MUMBAI: Axis Bank has reported a cyberfraud of over Rs 2 crore. It was perpetrated by fraudsters who hacked a platform that the lender provided small cooperative banks to facilitate the electronic transfer of funds.
The fraud was reported by the bank’s Dhule branch to the district police station in respect of an account pertaining to Dhule Vikas Sahakari Bank. In the complaint filed with the police, the bank official said that it offered cooperative banks an online portal PayPro, through which they can offer fund transfer under real-time gross settlement (RTGS) and national electronic fund transfer (NEFT) to their customers.
On June 8, Dhule Sahkari Bank officials contacted Axis Bank and reported unauthorised transactions and sought freezing of the account. The police have filed an FIR under section 420 of the IPC, and section 43 and Section 66F of the IT Act. According to Axis Bank, the system requires authorisation by two persons — a maker and a checker — and both of them will receive a separate one-time password. Dhule bank had said that funds have been transferred without OTP.
According to Advocate Prashant Mali, a cyber expert, “If a bank is compromised so much that even OTP is not received by maker and checkers, then bank’s database itself may have been compromised.” He added that this could mean other cooperatives are also at risk.
According to Mali, Section 66F is wrongly applied in the case. “Section 66F is for Cyber Terrorism. Here the section should be Section 43(a) read with Section 66 for hacking into a computer system,” he said.
“We are looking into this matter and basis early investigations, we can confirm that there has been no compromise of Axis Bank systems.

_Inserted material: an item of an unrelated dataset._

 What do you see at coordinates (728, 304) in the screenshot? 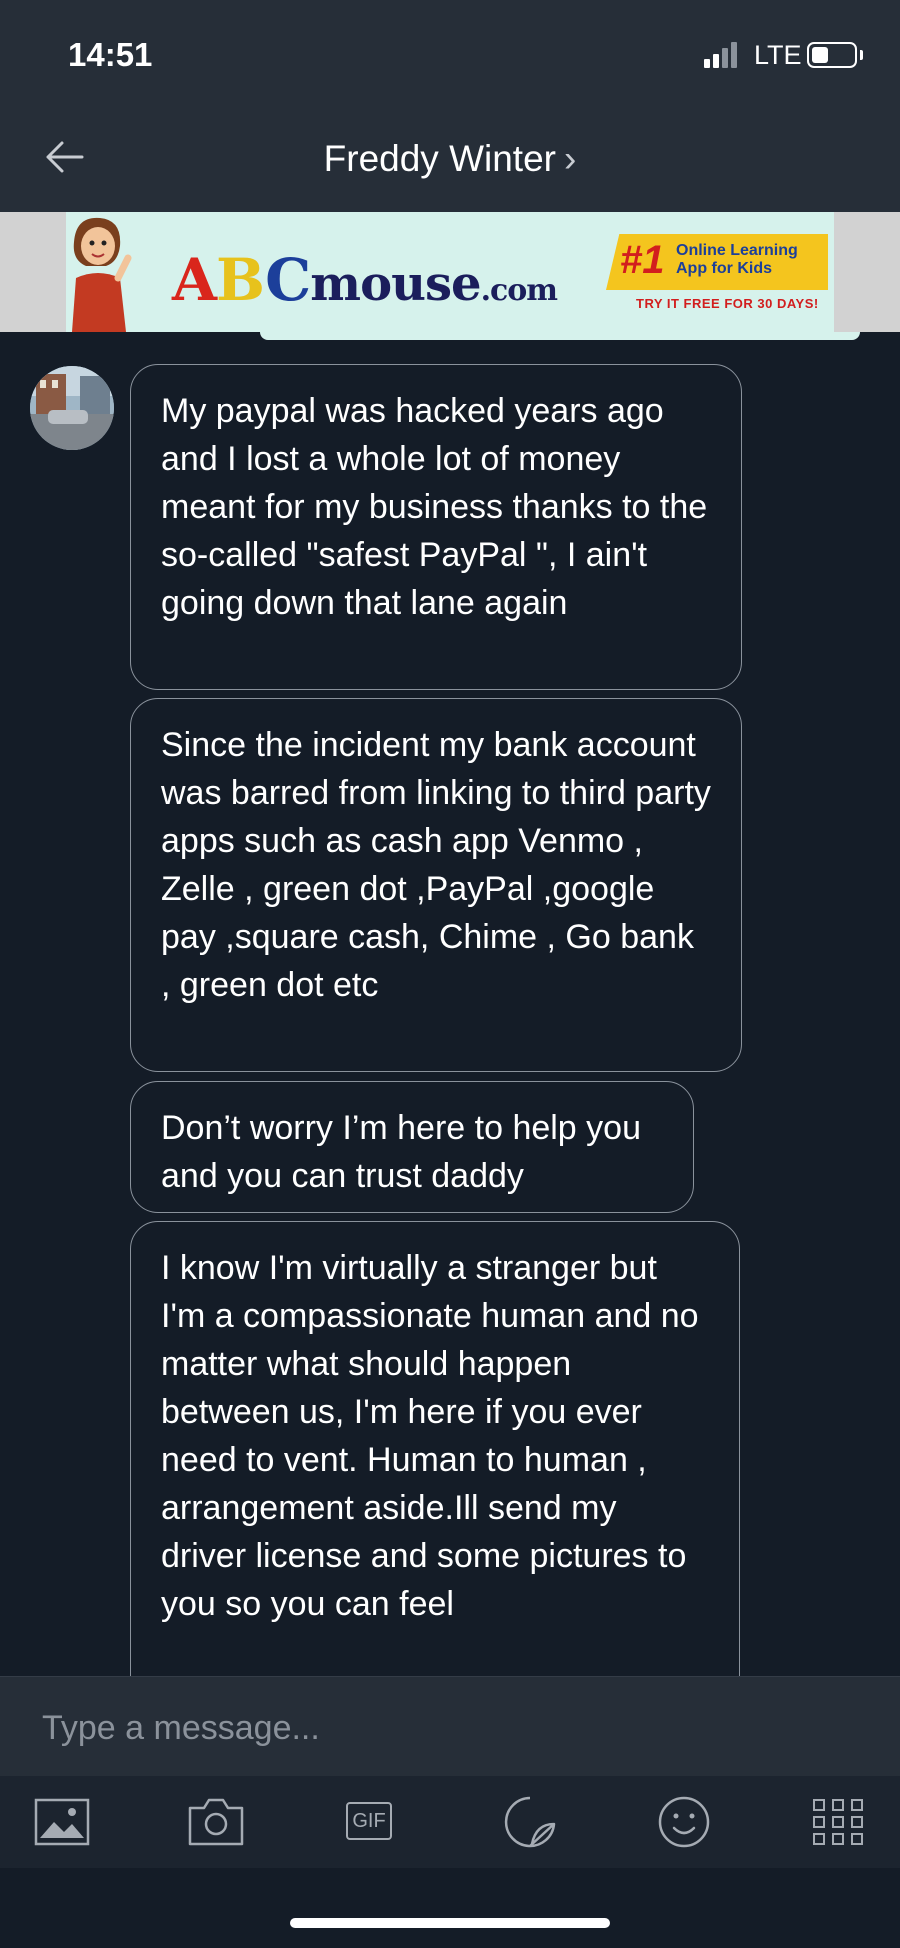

We understand that similar attempts have been made in the past at cooperative banks and counterparties, and we are investigating the incident thoroughly from all angles,” said an Axis Bank spokesperson in a statement.
The statement added that the bank invests heavily on all security aspects against cyber threats and has taken necessary action as required by internal control requirements and regulatory guidelines. In the police statement, Axis Bank official has said that prima facie it appears that someone has hacked into the system and stolen the bank’s data. On June 8, Rs 2.03 crore went out through 27 transactions, with money going into over a dozen private and public sector banks across the country.